Androgens play important roles in the regulation of ovarian function. AR, expressed in oocytes, GCs and theca cells, is pivotal for normal follicular development10,11. AR is most highly expressed in the GCs of preantral and early antral follicles, and its expression decreases as the follicles grow13. Via the AR, androgens increase the FSH receptor and synergize with FSH to enhance follicle growth19,20,21. Moreover, androgens support follicle health by decreasing follicle atresia and GC apoptosis, and stimulating the proliferation and differentiation of GC20,22,23. Although AR is not expressed in primordial follicles, androgens promote primordial follicle initiation24,25 via indirect mechanisms, such as upregulation of insulin-like growth factor 1 expression25. The above information supports our results that lower T levels were associated with a higher risk of DOR. Studies have shown that women with DOR or POI demonstrated significantly lower serum T levels than controls26,27. On the other hand, androgen excess may lead to impaired ovarian function and dysregulated follicle development, displaying irregular cycles, oligo-ovulation and polycystic ovaries28,29. These findings agree with our results that infertile women with higher T levels had a higher risk of EOR. Thus, an optimal balance in androgenic actions is necessary for maintaining normal ovarian function. Serum T concentrations decline with age14. Thus, our study demonstrated an age-specific normal reference range for serum T levels to aid in identifying women who suffer from androgen insufficiency or excess (Table 4).

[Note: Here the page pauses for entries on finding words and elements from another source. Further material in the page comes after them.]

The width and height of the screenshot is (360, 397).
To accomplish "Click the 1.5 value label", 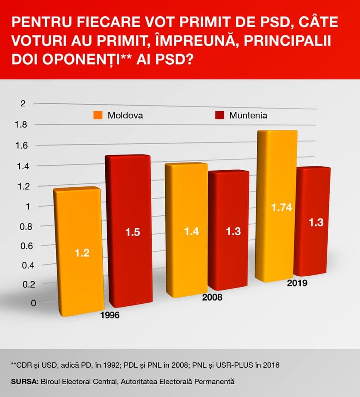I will point(132,232).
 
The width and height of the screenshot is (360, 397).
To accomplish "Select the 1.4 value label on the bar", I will point(191,231).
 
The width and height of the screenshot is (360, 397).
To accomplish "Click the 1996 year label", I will point(109,315).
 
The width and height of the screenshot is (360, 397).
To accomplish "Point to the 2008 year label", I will point(212,297).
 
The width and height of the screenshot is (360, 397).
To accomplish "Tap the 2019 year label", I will point(297,283).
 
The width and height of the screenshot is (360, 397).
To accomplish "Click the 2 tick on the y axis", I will point(23,103).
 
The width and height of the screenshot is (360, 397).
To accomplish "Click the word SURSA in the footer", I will point(24,382).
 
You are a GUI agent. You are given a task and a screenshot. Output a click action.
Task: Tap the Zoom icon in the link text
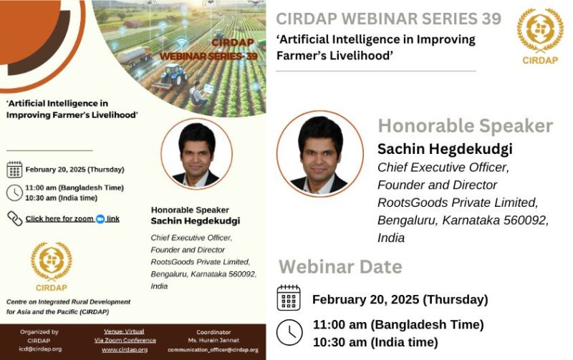pyautogui.click(x=100, y=219)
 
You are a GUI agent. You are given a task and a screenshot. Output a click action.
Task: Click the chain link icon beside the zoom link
pyautogui.click(x=15, y=219)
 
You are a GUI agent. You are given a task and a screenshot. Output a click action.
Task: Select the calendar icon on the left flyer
pyautogui.click(x=14, y=170)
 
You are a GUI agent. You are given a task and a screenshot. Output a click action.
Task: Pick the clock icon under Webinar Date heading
pyautogui.click(x=289, y=333)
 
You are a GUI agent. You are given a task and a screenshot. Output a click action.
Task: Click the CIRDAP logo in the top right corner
pyautogui.click(x=540, y=36)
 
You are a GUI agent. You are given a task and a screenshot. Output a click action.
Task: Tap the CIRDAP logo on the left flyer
pyautogui.click(x=52, y=266)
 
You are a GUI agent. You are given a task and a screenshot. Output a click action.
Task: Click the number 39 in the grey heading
pyautogui.click(x=491, y=19)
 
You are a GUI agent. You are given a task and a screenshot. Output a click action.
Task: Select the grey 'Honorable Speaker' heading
pyautogui.click(x=465, y=126)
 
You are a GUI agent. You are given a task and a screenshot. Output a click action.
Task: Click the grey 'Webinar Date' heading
pyautogui.click(x=340, y=267)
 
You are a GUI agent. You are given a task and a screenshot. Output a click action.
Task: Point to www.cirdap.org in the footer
pyautogui.click(x=125, y=350)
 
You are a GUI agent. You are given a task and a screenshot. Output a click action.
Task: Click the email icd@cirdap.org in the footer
pyautogui.click(x=40, y=349)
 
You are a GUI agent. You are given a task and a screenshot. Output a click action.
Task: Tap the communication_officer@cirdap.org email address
pyautogui.click(x=213, y=350)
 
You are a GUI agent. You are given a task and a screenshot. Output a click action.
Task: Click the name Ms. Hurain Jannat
pyautogui.click(x=213, y=340)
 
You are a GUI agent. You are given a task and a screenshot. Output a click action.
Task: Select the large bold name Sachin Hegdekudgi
pyautogui.click(x=445, y=149)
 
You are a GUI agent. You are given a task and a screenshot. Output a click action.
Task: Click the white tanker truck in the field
pyautogui.click(x=134, y=56)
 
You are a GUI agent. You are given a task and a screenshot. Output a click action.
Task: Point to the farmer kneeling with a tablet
pyautogui.click(x=199, y=94)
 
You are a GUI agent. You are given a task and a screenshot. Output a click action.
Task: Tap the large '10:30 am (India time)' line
pyautogui.click(x=375, y=343)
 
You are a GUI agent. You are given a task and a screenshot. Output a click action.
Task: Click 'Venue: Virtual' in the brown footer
pyautogui.click(x=124, y=331)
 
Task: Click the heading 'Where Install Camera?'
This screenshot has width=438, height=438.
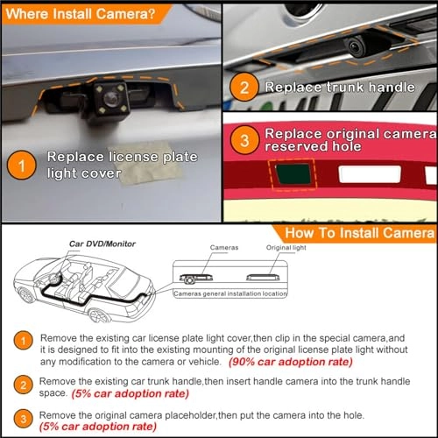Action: pyautogui.click(x=73, y=13)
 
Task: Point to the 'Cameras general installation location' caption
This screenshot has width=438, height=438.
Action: pyautogui.click(x=230, y=293)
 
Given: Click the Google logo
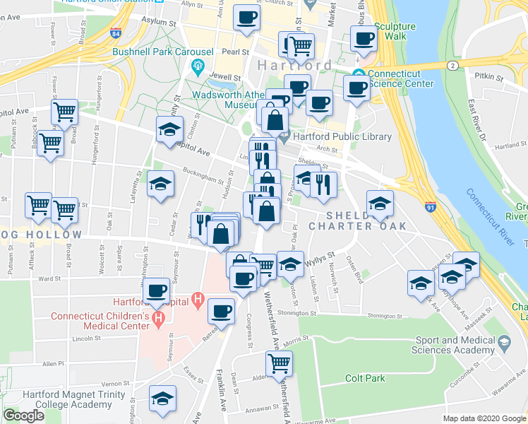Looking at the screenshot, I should point(23,416).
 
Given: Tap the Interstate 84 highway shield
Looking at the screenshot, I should point(116,33).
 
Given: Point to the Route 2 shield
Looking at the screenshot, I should point(451,65).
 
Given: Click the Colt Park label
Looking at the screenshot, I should point(365,378).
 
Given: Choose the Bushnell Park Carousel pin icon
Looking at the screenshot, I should point(198,69).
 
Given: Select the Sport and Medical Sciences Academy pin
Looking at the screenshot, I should point(504,343).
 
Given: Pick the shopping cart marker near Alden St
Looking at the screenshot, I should point(279,363).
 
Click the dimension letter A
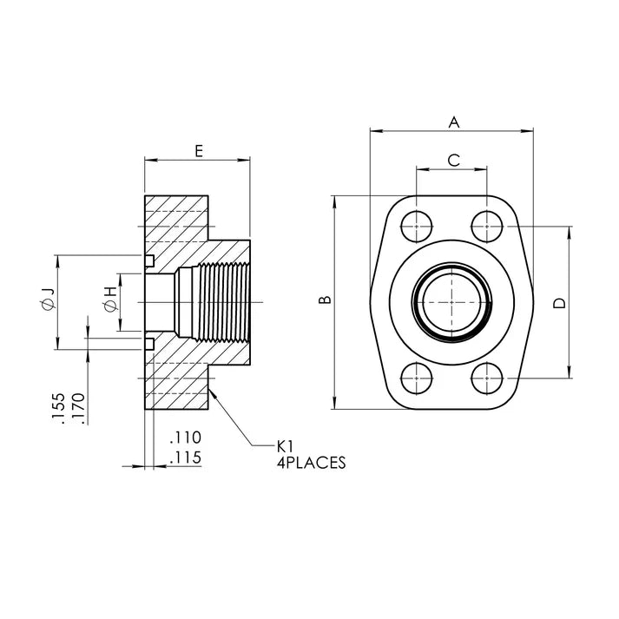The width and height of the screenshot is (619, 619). pyautogui.click(x=452, y=122)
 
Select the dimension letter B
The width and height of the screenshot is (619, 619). pyautogui.click(x=325, y=301)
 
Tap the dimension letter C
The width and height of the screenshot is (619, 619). pyautogui.click(x=452, y=160)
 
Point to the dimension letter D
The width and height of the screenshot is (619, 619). pyautogui.click(x=560, y=303)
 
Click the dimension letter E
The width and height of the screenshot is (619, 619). pyautogui.click(x=198, y=150)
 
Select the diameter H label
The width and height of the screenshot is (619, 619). pyautogui.click(x=110, y=301)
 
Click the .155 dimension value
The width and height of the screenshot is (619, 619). pyautogui.click(x=57, y=409)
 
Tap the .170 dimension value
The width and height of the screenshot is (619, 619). pyautogui.click(x=78, y=409)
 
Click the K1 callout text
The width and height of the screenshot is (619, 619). pyautogui.click(x=286, y=445)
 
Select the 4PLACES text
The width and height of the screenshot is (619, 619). pyautogui.click(x=310, y=464)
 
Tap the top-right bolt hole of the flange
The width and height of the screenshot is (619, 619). pyautogui.click(x=487, y=227)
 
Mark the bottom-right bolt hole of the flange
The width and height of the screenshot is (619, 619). pyautogui.click(x=487, y=378)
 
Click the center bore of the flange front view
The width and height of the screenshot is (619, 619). pyautogui.click(x=451, y=302)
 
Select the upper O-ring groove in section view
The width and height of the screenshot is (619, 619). pyautogui.click(x=149, y=260)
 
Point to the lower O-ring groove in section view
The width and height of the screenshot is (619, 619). pyautogui.click(x=149, y=344)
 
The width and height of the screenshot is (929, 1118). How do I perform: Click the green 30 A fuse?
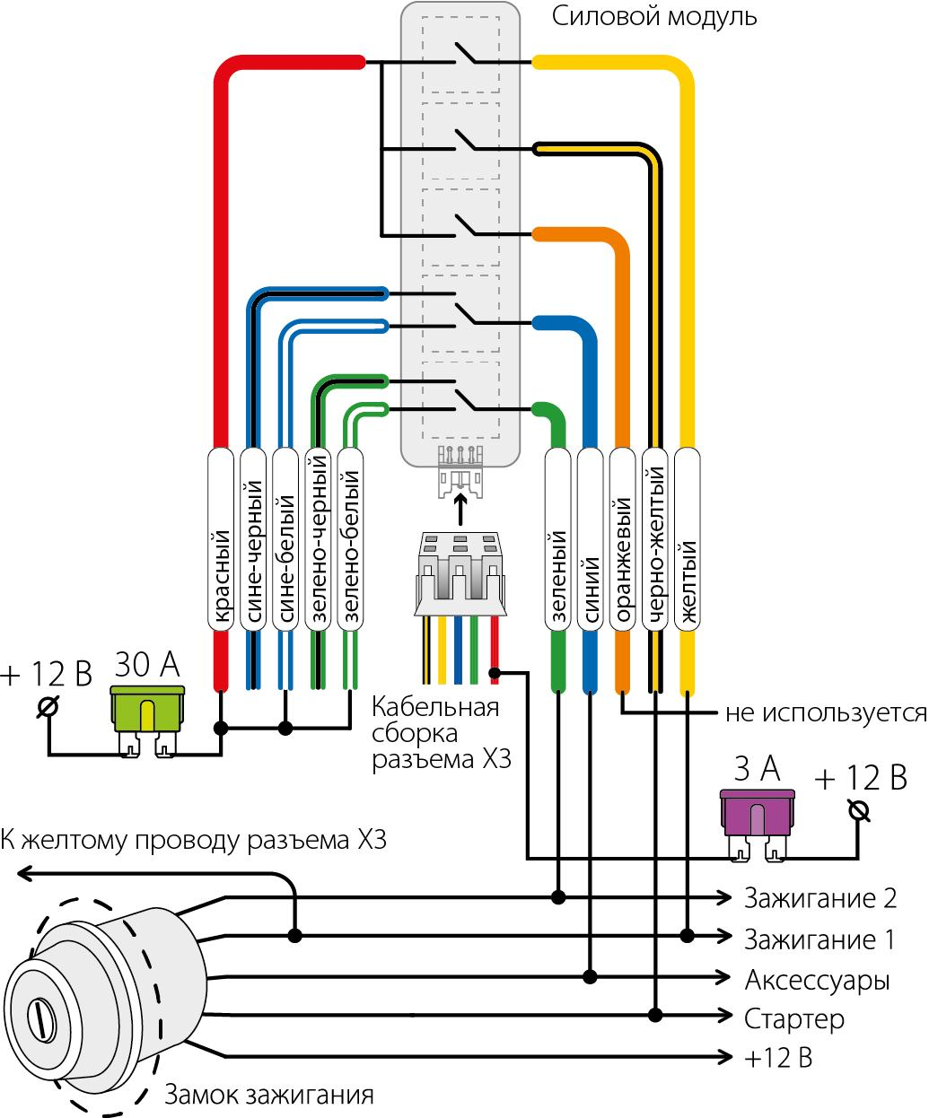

As mentioned above, androgens enhance FSH activity through increased FSH receptor expression20,21. FSH stimulates AMH expression30,31, which could inhibit the sensitivity of preantral follicles to FSH to avoid premature selection by FSH in the gonadotrophin-independent stage32,33. Therefore, Dewailly et al. proposed that androgens may promote AMH generation via enhancement of FSH-stimulated AMH expression34. Elevated AMH could attenuate FSH-induced aromatase activity, leading to an increase in androgen levels33. Moreover, via AMH receptor type 2 on the hypothalamus and pituitary, elevated AMH may boost GnRH-dependent LH pulsatility and secretion which stimulates androgen production in theca cells35,36. Taken together, it seems that androgens and AMH mutually stimulate each other. These results support our results that serum T concentrations positively correlated with serum AMH levels. Some studies also showed a positive correlation between serum androgens and AMH37,38,39. However, some studies revealed contradictory results, which indicated that androgens or FSH may have an inhibitory effect on AMH expression40,41,42. Thus, the accurate relationship between androgens and AMH remains unclear. Further studies with ideal experimental models are needed to clarify the relationship.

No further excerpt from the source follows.